Further, we recognize that Congress has provided corporations with additional tools to prevent discovery from being used abusively by plaintiffs. While these tools are not at issue in this case, we address them briefly because passing mention is made in the briefs. First, a provision of the federal Private Securities Litigation Reform Act of 1995 stays discovery in securities class action suits until a court determines the suit has merit. See 15 U.S.C. § 78u-4(b)(3)(B); see also Newby v. Enron Corp., 338 F.3d 467, 469-71 (5th Cir. 2003). Second, Congress passed the Securities Litigation Uniform Standards Act of 1998 (SLUSA) to prevent plaintiffs from circumventing federal protections by filing suits in state courts and using the comparatively lenient state discovery rules to avoid the discovery stay. SLUSA authorizes federal courts to quash discovery in state courts if the federal court determines such discovery is abusive. See 15 U.S.C. § 78u-4(b)(3)(D); see also Newby, 338 F.3d at 469-71; accord Pierce County v. Guillen, 537 U.S. 129, 146-47, 123 S. Ct. 720, 154 L. Ed. 2d 610 (2003) (asserting Congress’s commerce clause power under certain circumstances to regulate discovery in state courts). The federal statutes are aimed at preventing “costly ‘extensive discovery and disruption of normal business activities.’ ” Newby, 338 F.3d at 471 (quoting John F. Olson, et al., Pleading Reform, Plaintiff Qualification and Discovery Stays under the Reform Act, 51 Bus. Law. 1101-03 (1996)). We note that related litigation is ongoing in federal courts and recently InfoSpace’s motion for summary judgment against related plaintiffs was denied. See Dreiling v. Jain, 281 F. Supp. 2d 1234 (W.D. Wash. 2003).
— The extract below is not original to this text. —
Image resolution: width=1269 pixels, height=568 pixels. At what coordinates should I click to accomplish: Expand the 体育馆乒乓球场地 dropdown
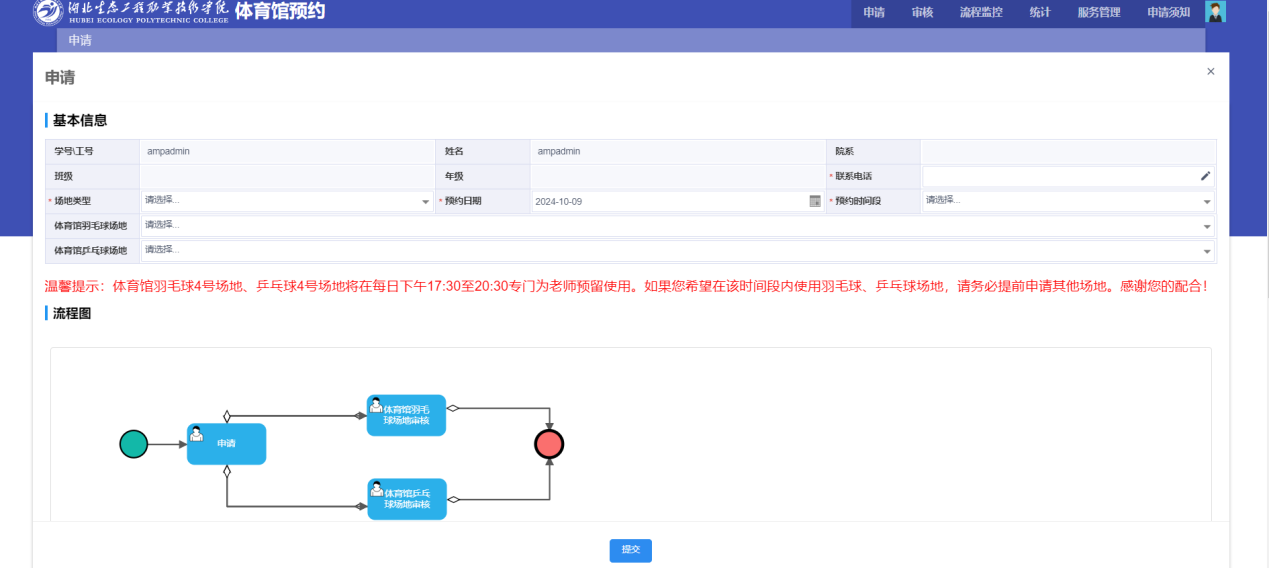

Because of our substantive resolution of these questions on state common law and constitutional grounds, we do not reach the Times’ federal theories. Similarly, since the court’s order did not prevent the Times from publishing the information contained in the sealed records, but merely prevented them from accessing them through the King County Superior Court Clerk’s office, we do not reach its prior-restraint claim under the state constitution. Cf. City of Seattle v. Bittner, 81 Wn.2d 747, 756, 505 P.2d 126 (1973).

The appeals court noted that the procedure followed by the trial court was understandable given the volume of documents. Foltz, 331 F.3d at 1131.